A data frame with one row per match, including:

  • Original columns from data (or only return_cols, if specified)
  • Additional columns from regex_table specified in regex_return_cols
  • pattern, the first regex pattern matched in each row
  • row_id, the row number of the text

Basic Usage

The simplest use of extract() with only the required arguments and returned columns specified. This finds all matches in the text column using the provided regex table.

#Extract patterns using only required arguments
result <- extract(
  data = cr2007_03_01,
  regex_table = members,
  return_cols = c("text"),
  regex_return_cols = c("icpsr") 
)

head(result)
#> # A tibble: 6 × 5
#>   text                                pattern                                                         match row_id icpsr
#>   <chr>                               <chr>                                                           <chr>  <int> <dbl>
#> 1 HON. SAM GRAVES;Mr. GRAVES          "samuel graves|\\bs graves|sam graves|(^|senator |representati… sam …      1 20124
#> 2 HON. MARK UDALL;Mr. UDALL           "mark udall|\\bm udall|mark e udall|\\bna udall|(^|senator |re… mark…      2 29906
#> 3 HON. JAMES R. LANGEVIN;Mr. LANGEVIN "james langevin|\\bj langevin|james r langevin|jim langevin|ji… jame…      3 20136
#> 4 HON. JIM COSTA;Mr. COSTA            "jim costa|\\bj costa|james costa|(^|senator |representative )… jim …      4 20501
#> 5 HON. SAM GRAVES;Mr. GRAVES          "samuel graves|\\bs graves|sam graves|(^|senator |representati… sam …      5 20124
#> 6 HON. SANFORD D. BISHOP;Mr. BISHOP   "sanford bishop|sanford dixon bishop|\\bs bishop|sanford d bis… sanf…      6 29339

Advanced Usage

Shows how to use optional arguments for more control, such as filtering by date ranges and removing acronyms.
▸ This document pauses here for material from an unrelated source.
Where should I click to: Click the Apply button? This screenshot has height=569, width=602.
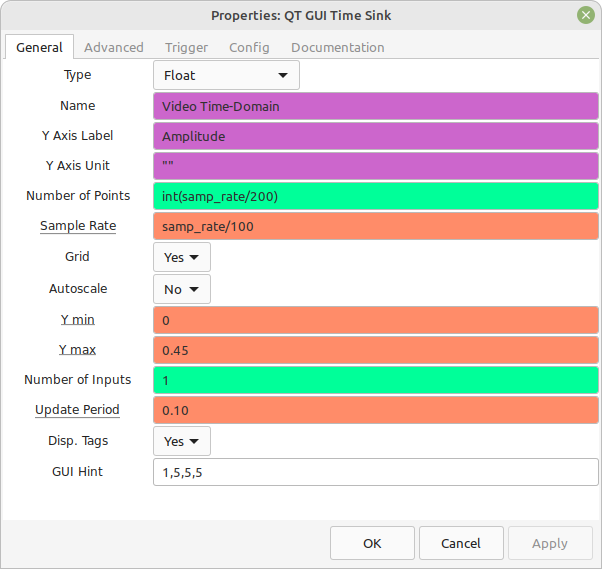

This is useful when you want to narrow matches, disable text cleaning, control returned columns, or suppress messages.

# Advanced usage with optional filters
result_advanced <- extract(
  data = cr2007_03_01,
  regex_table = members,
  date_col = "date",               
  date_start = "2007-01-01",
  date_end = "2007-12-31",
  remove_acronyms = TRUE,
  return_cols = c("text"),
  regex_return_cols = c("icpsr")
)

head(result_advanced)
#> # A tibble: 6 × 5
#>   text                                pattern                                                         match row_id icpsr
#>   <chr>                               <chr>                                                           <chr>  <int> <dbl>
#> 1 HON. SAM GRAVES;Mr. GRAVES          "samuel graves|\\bs graves|sam graves|(^|senator |representati… sam …      1 20124
#> 2 HON. MARK UDALL;Mr. UDALL           "mark udall|\\bm udall|mark e udall|\\bna udall|(^|senator |re… mark…      2 29906
#> 3 HON. JAMES R. LANGEVIN;Mr. LANGEVIN "james langevin|\\bj langevin|james r langevin|jim langevin|ji… jame…      3 20136
#> 4 HON. JIM COSTA;Mr. COSTA            "jim costa|\\bj costa|james costa|(^|senator |representative )… jim …      4 20501
#> 5 HON. SAM GRAVES;Mr. GRAVES          "samuel graves|\\bs graves|sam graves|(^|senator |representati… sam …      5 20124
#> 6 HON. SANFORD D. BISHOP;Mr. BISHOP   "sanford bishop|sanford dixon bishop|\\bs bishop|sanford d bis… sanf…      6 29339

Future Development

  • Add support for typo_table to correct known text errors before matching.
  • Improve strict matching rules for patterns that may need more inclusive or more restrictive word boundaries.
  • Enable user-defined ID systems (e.g., corporations, campaigns) and control whether text is returned with matches.